By 1938 Villoresi was a full member of the Maserati team and, recalling those years, the car he remembers more fondly that any other is the fabulous 8CTF (Eight cylinder Testa Fissa – fixed head) of which only three were ever built. This had an in-line 3-litre, eight-cylinder engine with twin Roots superchargers, one driven off the crank and the other geared to the camshaft. It produced over 350bhp and was Maserati’s answer to the Mercedes-Benz and Auto Union cars which were dominating Grand Prix racing at the time. Had it not been for the war, the car might have developed into a true race winner. As it was, one of them went to the States and, as the Boyle Special, dominated Indianapolis, while one of the others appeared at the Goodwood Festival last year.

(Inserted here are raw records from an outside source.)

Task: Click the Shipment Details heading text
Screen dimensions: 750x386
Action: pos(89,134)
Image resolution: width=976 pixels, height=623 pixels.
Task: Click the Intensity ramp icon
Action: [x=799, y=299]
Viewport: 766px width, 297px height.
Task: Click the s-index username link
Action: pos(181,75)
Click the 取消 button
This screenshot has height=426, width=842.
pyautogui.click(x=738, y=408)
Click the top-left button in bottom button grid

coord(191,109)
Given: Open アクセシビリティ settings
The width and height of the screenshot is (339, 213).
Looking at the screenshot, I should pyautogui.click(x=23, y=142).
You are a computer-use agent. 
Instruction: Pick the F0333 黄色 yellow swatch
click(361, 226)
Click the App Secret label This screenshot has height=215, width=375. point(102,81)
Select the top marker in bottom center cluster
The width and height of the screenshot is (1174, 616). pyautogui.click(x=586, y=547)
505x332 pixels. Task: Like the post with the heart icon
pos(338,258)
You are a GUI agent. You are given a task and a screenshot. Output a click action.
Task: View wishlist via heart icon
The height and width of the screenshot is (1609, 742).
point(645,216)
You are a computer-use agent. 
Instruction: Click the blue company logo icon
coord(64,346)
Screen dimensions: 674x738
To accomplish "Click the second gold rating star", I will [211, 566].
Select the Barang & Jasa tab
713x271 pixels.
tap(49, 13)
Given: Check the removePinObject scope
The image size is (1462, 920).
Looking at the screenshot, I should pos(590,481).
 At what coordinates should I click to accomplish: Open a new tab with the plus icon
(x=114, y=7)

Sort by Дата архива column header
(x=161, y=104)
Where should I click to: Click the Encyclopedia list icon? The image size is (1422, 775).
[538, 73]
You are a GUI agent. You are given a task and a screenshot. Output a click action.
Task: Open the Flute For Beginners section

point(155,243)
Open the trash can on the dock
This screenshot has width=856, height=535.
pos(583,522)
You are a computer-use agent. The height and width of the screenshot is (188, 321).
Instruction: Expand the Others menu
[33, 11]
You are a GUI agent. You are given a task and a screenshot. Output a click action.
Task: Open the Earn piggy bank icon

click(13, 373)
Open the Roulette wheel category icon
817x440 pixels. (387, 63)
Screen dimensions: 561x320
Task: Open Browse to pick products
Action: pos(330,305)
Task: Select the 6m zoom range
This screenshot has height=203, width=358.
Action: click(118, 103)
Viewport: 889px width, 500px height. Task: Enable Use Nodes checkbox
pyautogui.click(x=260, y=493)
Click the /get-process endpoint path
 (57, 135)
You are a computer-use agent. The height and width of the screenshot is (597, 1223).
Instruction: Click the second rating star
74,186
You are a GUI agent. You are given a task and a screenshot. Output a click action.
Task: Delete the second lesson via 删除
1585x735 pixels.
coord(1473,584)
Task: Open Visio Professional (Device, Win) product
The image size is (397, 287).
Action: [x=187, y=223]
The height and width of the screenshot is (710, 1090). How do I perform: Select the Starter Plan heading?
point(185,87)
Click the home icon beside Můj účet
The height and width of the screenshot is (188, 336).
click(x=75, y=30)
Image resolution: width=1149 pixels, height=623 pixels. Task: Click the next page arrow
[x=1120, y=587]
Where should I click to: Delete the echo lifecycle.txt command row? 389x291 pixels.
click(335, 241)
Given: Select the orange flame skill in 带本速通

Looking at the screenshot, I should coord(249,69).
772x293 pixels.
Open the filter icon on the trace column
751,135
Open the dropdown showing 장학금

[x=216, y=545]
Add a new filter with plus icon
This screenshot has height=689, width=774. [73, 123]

“I asked to see the remains of my brother’s car, but Enzo refused”
In 1949 Villoresi bought a 4CLT Maserati and came to race in Britain. It was while in England that he had a big surprise: “I received a message from Enzo Ferrari,” he remembers, “saying he had sent a single-seater Ferrari to Brussels for me to race in the Brussels Grand Prix, and a sportscar to race in Luxembourg. I won both races and when I got back to Milan I had a telephone call from a journalist called Corrado Fillipini telling me that Enzo Ferrari wanted me to drive for him.”
This brought a dilemma for Villoresi; he had disliked Enzo Ferrari since the day of the accident which killed his brother Emilio at Monza: “On that day, June 28 1939, Enzo Ferrari put on a lunch actually on the circuit to show the new Alfetta.” he recalls. “After lunch, they cleared the tables off the track and my brother ‘Mimi’ went out in the car. He did two laps with no problems and on the third lap he crashed into a tree and was killed.
“I asked Enzo if I could see the remains of the car but he refused, and when I asked him what had happened he told me he thought my brother had eaten too much at lunch and perhaps had indigestion which had caused him to go off the road. Then I asked him about insurance and he told me there wasn’t any, so I was very upset. After that, my brother’s road car, an 80 Alfa Romeo 2300 disappeared and some time later Consalvo Sanesi, the Alfa Romeo test driver, told me that the steering had broken on the car. So I really did not like him. However, I decided to go and see what he had to say.”
When he arrived at Ferrari’s house he was ushered upstairs to the great man, who was ill in bed. He immediately made his feelings known: “I told him I knew he didn’t like me and I didn’t like him, but let’s talk. At the end of the conversation I left Modena not only with an agreement to join Ferrari but also with two other contracts which I was to pass to my friends Alberto Ascari and Nino Farina. All three contracts were exactly the same.”
His career was now into full stride, but despite his brilliance Villoresi was to have a number of accidents, the two most serious being in Geneva. One was in a Maserati when his mechanic put new tyres on the car and he shot off the road on the first corner. The second, when driving for Ferrari in 1950, was much more serious.